● Work request
Copy, word for word, the lines of the entries below between the one with "420x327 pixels." and the one with "Open footnote reference", inclusive, and leave out everything else.

● Data for this task
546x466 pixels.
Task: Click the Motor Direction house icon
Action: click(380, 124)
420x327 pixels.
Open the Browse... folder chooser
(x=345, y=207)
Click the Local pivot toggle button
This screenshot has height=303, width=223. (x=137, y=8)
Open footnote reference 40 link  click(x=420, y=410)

---

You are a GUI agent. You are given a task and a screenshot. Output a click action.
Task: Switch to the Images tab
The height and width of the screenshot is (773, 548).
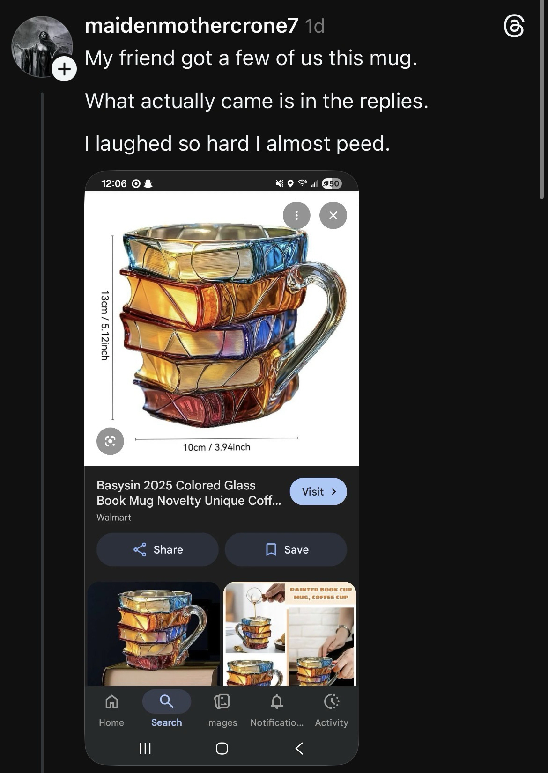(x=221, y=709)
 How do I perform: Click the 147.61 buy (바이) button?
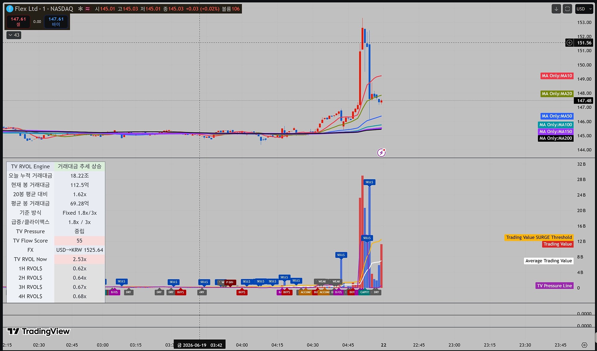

● Reply to the task
420x327 pixels.
Open the Browse... folder chooser
(x=345, y=207)
Click the Local pivot toggle button
This screenshot has height=303, width=223. (x=137, y=8)
Open footnote reference 40 link  click(x=420, y=410)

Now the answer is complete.